* _Dataset entries_
┌──

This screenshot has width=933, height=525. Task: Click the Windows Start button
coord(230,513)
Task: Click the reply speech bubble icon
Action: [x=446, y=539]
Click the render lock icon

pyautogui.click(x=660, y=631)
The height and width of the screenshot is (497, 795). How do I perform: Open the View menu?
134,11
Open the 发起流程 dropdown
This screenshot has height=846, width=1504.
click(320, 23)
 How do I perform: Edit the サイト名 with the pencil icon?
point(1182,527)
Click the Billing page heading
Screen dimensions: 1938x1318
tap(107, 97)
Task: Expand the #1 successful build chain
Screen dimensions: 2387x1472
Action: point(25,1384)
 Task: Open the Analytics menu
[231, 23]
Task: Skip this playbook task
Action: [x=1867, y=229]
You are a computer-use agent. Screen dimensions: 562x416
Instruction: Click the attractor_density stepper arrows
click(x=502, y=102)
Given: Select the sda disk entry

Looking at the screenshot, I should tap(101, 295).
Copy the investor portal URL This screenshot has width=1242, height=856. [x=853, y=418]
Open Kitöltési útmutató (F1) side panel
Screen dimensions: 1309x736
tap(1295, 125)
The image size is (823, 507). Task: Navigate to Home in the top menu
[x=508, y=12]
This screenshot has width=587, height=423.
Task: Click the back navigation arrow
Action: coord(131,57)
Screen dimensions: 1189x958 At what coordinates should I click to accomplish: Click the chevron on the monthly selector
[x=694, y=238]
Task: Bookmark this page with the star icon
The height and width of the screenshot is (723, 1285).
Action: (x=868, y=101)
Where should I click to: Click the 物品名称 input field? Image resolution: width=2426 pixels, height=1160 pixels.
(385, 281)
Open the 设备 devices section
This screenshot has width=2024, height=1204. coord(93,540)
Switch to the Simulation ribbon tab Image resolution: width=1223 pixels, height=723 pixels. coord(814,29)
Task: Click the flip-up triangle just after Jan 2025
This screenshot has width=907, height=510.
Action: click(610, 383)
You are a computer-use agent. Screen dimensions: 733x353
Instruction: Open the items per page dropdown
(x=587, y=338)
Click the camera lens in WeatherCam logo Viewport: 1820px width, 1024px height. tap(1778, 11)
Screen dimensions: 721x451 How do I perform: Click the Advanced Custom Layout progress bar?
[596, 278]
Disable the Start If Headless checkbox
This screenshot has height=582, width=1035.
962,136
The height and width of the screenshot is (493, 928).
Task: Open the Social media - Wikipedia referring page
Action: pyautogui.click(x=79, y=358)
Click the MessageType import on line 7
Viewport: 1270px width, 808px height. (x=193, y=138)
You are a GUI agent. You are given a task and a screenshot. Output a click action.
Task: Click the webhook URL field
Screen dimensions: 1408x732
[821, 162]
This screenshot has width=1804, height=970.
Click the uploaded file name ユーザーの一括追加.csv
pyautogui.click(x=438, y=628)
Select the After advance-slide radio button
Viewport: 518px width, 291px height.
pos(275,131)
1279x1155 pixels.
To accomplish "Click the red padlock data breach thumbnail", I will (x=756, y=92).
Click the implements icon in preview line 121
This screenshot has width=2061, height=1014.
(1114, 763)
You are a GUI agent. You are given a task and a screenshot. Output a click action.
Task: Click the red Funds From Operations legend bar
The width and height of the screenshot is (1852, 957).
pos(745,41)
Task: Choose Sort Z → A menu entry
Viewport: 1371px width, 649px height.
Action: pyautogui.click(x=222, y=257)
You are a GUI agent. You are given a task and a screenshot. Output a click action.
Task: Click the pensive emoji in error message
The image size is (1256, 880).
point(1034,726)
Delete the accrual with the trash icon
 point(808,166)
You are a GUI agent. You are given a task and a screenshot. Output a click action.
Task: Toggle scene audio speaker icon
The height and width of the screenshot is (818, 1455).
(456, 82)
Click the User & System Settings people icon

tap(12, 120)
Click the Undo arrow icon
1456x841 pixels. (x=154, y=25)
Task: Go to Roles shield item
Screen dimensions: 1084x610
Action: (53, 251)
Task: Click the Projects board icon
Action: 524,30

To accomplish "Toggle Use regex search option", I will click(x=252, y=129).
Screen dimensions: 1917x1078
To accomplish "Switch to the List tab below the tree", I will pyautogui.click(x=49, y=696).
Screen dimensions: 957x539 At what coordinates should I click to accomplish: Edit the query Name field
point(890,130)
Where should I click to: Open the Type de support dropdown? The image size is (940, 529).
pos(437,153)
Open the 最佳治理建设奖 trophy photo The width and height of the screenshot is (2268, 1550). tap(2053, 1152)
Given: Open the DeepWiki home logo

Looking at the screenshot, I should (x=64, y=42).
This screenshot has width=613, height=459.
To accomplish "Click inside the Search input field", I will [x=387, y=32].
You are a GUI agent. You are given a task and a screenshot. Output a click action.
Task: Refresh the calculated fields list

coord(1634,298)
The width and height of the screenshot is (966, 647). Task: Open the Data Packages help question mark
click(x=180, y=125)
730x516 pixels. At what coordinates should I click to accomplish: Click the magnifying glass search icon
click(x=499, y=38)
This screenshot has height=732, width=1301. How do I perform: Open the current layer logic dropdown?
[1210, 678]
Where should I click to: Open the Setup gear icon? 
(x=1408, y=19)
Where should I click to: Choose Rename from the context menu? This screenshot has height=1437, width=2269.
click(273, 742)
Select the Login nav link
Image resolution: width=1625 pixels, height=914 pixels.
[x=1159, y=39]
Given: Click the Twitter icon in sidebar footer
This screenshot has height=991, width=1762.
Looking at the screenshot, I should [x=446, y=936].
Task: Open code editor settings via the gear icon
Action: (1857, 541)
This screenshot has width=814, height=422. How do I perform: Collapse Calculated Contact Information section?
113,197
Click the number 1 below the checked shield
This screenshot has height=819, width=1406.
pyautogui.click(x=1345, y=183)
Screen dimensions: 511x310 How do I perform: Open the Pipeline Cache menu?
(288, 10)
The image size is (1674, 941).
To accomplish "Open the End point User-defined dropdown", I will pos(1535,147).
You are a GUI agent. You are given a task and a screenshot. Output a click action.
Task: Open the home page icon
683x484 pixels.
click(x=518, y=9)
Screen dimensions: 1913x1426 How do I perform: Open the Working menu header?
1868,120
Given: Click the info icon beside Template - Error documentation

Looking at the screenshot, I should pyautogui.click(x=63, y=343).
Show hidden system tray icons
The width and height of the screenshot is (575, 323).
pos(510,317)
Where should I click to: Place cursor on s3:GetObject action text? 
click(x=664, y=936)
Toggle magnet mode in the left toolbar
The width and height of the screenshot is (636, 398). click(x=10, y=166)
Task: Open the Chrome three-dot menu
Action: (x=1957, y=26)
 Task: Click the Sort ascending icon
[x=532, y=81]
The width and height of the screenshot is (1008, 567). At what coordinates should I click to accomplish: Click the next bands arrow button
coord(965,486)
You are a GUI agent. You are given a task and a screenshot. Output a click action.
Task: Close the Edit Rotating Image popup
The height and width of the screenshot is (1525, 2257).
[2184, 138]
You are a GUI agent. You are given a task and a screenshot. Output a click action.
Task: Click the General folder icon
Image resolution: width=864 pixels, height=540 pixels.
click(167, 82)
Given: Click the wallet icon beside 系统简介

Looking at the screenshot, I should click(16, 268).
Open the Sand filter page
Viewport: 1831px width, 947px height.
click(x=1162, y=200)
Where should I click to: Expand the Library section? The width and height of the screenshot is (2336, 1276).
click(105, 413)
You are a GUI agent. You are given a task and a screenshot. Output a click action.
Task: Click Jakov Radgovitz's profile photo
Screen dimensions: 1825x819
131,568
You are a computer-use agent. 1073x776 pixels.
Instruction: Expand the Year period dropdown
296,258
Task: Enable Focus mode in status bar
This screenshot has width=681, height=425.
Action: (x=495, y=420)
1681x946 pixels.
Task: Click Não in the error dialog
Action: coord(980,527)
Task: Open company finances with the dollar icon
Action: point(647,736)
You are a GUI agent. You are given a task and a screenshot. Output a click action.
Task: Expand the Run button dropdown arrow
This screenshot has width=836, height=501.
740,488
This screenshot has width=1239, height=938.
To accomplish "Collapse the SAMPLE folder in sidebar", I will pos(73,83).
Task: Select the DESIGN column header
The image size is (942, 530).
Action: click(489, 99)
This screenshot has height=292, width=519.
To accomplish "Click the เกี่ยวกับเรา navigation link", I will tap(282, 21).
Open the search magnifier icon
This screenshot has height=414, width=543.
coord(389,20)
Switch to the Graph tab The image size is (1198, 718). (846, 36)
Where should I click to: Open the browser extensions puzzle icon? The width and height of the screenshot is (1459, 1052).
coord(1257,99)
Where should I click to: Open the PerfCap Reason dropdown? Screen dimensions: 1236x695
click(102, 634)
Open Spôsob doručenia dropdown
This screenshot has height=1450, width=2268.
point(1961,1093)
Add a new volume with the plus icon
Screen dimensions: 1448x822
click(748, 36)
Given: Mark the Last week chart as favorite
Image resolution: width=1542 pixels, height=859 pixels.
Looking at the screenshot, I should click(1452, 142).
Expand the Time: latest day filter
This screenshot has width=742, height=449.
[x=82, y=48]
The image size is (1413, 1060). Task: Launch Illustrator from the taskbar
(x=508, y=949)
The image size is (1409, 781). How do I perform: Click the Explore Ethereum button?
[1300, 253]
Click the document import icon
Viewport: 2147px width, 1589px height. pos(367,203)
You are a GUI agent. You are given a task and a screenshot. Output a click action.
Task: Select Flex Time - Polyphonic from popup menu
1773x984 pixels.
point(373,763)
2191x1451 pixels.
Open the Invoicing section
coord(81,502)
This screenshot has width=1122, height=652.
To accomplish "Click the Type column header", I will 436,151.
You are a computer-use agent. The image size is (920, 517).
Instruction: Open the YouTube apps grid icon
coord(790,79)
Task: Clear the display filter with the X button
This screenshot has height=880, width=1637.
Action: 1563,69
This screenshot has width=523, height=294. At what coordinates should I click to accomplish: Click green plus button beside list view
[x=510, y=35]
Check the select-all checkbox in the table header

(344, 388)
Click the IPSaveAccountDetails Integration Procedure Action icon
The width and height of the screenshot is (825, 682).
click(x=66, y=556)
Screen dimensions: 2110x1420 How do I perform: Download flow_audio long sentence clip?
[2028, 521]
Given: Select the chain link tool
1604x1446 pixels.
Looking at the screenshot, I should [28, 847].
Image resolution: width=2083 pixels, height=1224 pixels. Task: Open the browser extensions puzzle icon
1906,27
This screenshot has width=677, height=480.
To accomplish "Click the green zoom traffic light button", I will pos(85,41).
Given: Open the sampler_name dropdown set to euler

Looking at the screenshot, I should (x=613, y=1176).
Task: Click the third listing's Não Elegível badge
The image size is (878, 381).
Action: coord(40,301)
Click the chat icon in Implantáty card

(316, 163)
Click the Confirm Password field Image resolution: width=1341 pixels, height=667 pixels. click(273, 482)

└──

* _Exercise prompt_
Each line of the data in which the string "computer" appears needs to be copied.

* _Written response_
You are a computer-use agent. Screen dimensions: 562x416
You are a computer-use agent. Screen dimensions: 733x353
You are a computer-use agent. 1073x776 pixels.
You are a computer-use agent. The image size is (920, 517).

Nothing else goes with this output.